Tous ne sont pas rejetés… ceux qui proposent un système naturel (et non un système théiste, dans le cas du roman, celui du MOI de l'auteur-e-) reposent sur pareil système, sont préférés en ce lieu numérique: ils contribuent par chaque volume qui s’ajoute à mieux définir, à en étendre la nature, à la préciser.
Le premier d'entre tous: Les cités obscures. Ces romans-graphiques s’insèrent dans un système qui s’éclaire à chaque fois un peu plus de l’intérieur.
L’œuvre protéiforme de J. Abeille, avec les Contrées, évoque & contient pareille ampleur d’ombres lumineuses et de lumières secrètes.
Les auteurs qui s’acharnent à se croire capables à réinventer un nouvel univers à chaque nouveau roman accrochent moins. C’est ainsi, il en faut pour tous les goûts. J’imagine que Balzac, Zola, Hugo procèdent pareillement par système naturel.
Le feuilleton du XIXe le permettait.
L’ampleur qu’un système naturel offre en se construisant sous nos yeux fascine par la cohérence qu’elle induit.
Il est aussi des ouvrages-monde, tels Tristram Shandy (L. Sterne), Brave new world (A. Huxley), 1984 (G. Orwell). Leurs auteurs ont ramassé leur système en un seul volume certes, mais on en parle encore.
L’unité d’une plume si bourgeoise pourtant d’un H. James emporte aussi par la grâce d’une langue sublime empreinte d’une extrême urbanité.
La plume enragée de J. Sternberg a longtemps retenu l’attention.
C. Bobin (Souveraineté du vide), L. Lê (Les évangiles du crime, Personne, Voix) font monde autour d’une écriture qui tente de retisser la déchirure intérieure, sans toujours y parvenir. Julia Kerninon procède aussi par tissage intériorisé, plus apaisé. Saura-t-elle faire ébauche de système naturel dans son 3e roman ?
En quelque sorte, ces auteur-e-s, ces auteures nous invitent à habiter leur système naturel le temps du lire. En tant qu’auteur-e-s, ils sont sortis d’eux-mêmes pour partir à notre rencontre sans porter identification, autojustification.

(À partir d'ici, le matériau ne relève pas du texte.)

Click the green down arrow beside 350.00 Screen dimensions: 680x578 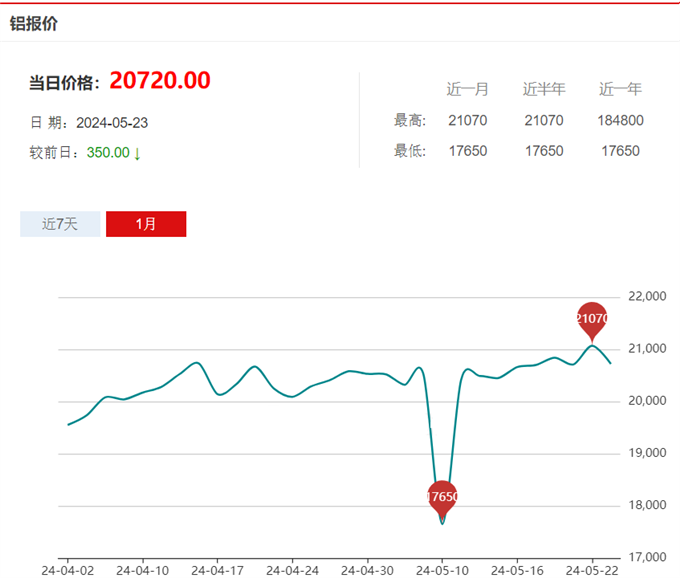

Trop de romans de rentrées (celle de septembre, de janvier, de l’été etc. la mercatique en livrée est infinie…) ne font nul monde, nul univers. Ils sont juste des savonnettes sur lesquelles le MOI cherche à emporter l’adhésion par identification et emplit au passage quelques poches, dont celles de l’auteur-e n’est pas la plus fournie; ils ne sont que catalogues du moi exacerbé, désincarné, qui se croit suffisamment universel pour avoir valeur d’exemple. Ils n’en sont que suffisants, trop souvent.

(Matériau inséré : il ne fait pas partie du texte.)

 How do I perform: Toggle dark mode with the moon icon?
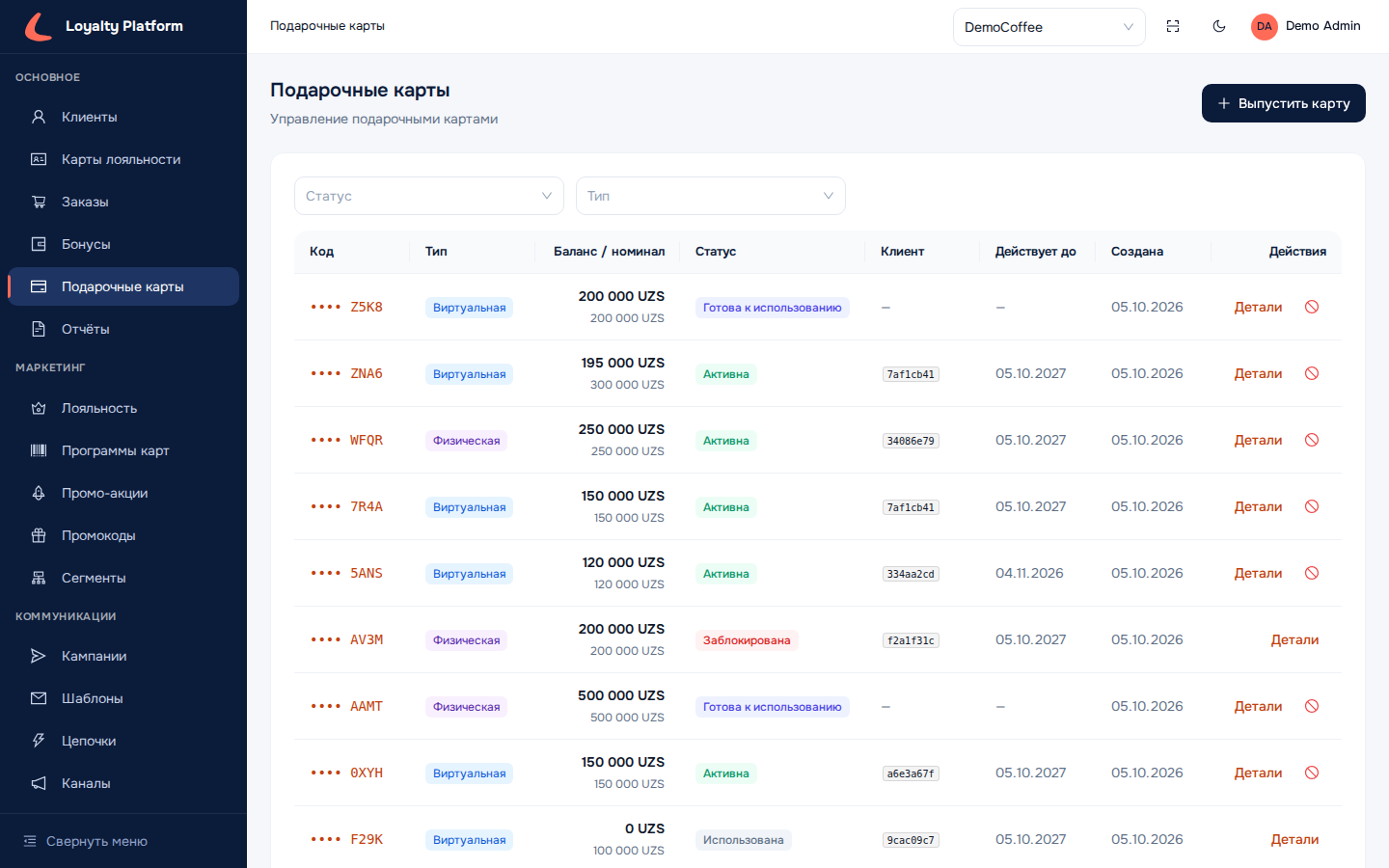point(1219,26)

Pas de ce pain-là. Cela n’équivaut pas à rejet, juste à ceci: ce soi-ci passe son chemin.
Les plumes préférées sont poétiques et dépouillées. Elles se sont dépouillées en tendant vers l’universel: Lautréamont, R. Char, F. Jacqmin (Nuits, Prologue au silence, Poésies métaphysiques en terres wallonnes, Stan aka F. Jacqmin), W. Whitman; P. Nougé (L'amateur d'aubes), L. Scutenaire (S comme Scutenaire in J. Sternberg), R. Bodart (Demeure, Un déférent vertige, Clartés) E. Verhaeren (Joies claires, La multiple splendeur, Clartés) par certains aspects.
Chacune de ces plumes introduit à son univers propre qui incarcère le lecteur, la lectrice dans ses propres contingences; ses fulgurances sont porteuses de joies esthétiques, de forces bienfaitrices, d’enthousiasmes fébriles qui croisent peut-être le chemin personnel du lecteur, de la lectrice.